As it is not at all clear from the help-file how to make use of SkanKromSator I thought I ought to write down that way I’ve been using it, as it has seemed successful.
What you put into the program is a collection of the scans of a book’s pages. What you get out is a set of page-images that have been beautifully straightened and have also been cropped so as to be all the same size, with a neat margin round the text on all four sides. This is perfect for making a pdf of the book’s scans, to help you while editing your OCRed text.
Make sure the scans are clear of mess outside the text area. You can use IrfanView to clean any of this up. Just draw a box round the mess, and hit control-X. This will fill the box with white, if you have set white to be the control-X fill-colour.
SkanKromSator is available as a free download in a .RAR file, of 11.393 megabytes. This is just another form of compressed file, like ZIP, and it can be expanded by almost any recent unzipping utility, such as FreeZip or 7-Zip.
Using Windows Explorer find the file called sk.exe. Actually there are several, one of which is labelled “Latest Version” but it doesn’t seem to work. Find the one which is 4.735 megabytes, dated January 11 2008. Click on this one, and you will see the utility in all its glory.
Top left there is a pane, and above that File Edit etc. Click on File, navigate to where your input files are, and they will appear with check-boxes. These will be filled in automatically, as we shall see shortly.
Below the pane you can see Pages Book Files Options, etc
Pages: If you have single pages, check Deskew and Despeckle. That’s the default, anyway.
Files: identify the output directory (I think you need to have created this already, for example in Explorer). Then the names to be given to the output files. For example if you wanted the pages to be called book007.tif, book008.tif, book009.tif, etc, you would call the output prefix book, you’d start from 7 with step 1, and you’d need a name-length of 3. The default output format is TIFF G4FAX, which we would call “Group 4”, a highly compressed tiff format. For various reasons I select “TIFF RLE Compress”, which we would call “Tiff packed”. You remember that RLE means Run-Length-Encoded, just the same as “Packed”.
Now look to the top right of the screen, where you will see a row of icons. The fifth one is called Process, but don’t hit it yet. You need to set certain simple things with the icon just to the left of Process.

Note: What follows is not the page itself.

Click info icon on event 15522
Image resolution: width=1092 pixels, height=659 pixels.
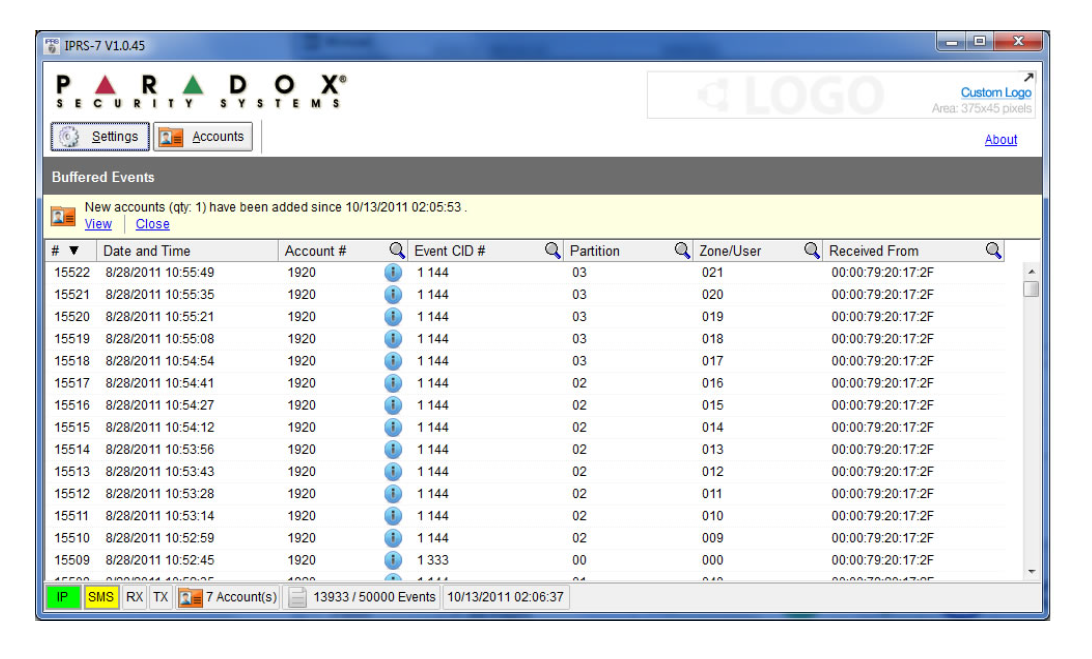[x=393, y=272]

When you click on this you will see a box named “Draft Kromsate”, Just use “Options”, not “Preprocess” or “Advanced”. You just need to set “Cutting Lines”, by unchecking all five of the options provided. Then click on “OK”, and you will see those checkboxes next to the file names being filled in automatically. When that is done, click on “Process”, and you will see the program muttering away to itself. When it is through with that you’ll see that it reports the names of the five longest files and the five widest. You might need to know this if the straightened book is not quite right. When you click on this report you will be able to see the output pages. Hitting “C” moves you to the next page right, and hitting “X” moves you to the next page left. Right away you will know if the work has been done well, because all the pages will look beautiful. If the margin is too wide on one of the four sides it is because the book’s input pages had some scuff somewhere, and looking right through the book will let you find where it is.

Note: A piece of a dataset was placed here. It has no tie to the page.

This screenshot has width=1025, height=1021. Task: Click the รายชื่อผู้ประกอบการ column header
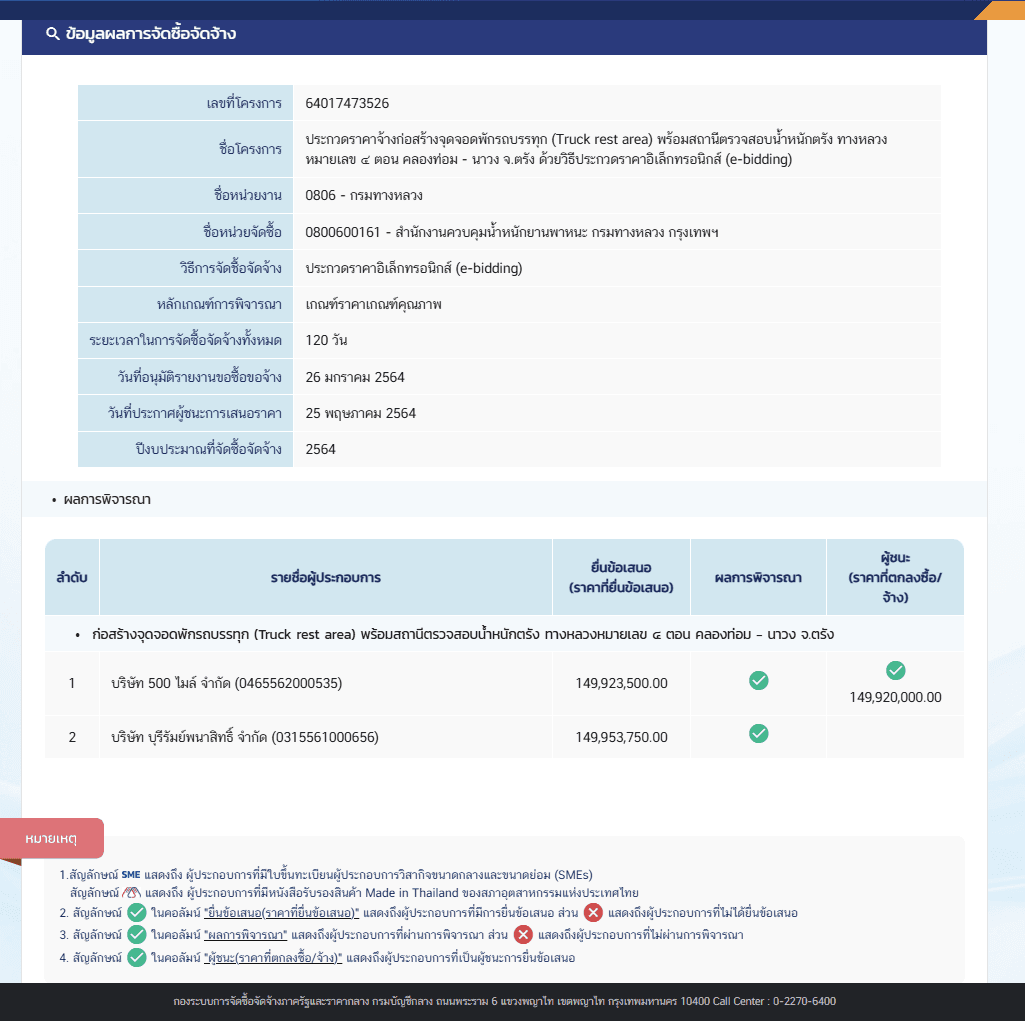click(326, 577)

If the output version of the book is perfect, as it probably will be, you can just carry on with your work, But if a little cleaning up on the input files is indicated, do that, and start completely afresh with the program again. I’ve done five books in the week since I knew about this program, and this has only happened to me once.
The actual processing will take typically five minutes, much the same as the time it takes to make a nice cup of coffee. With setting up and checking the output we might be talking of ten to fifteen minutes. Not bad.
I hope this helps. Best of luck with it. Nick Hodson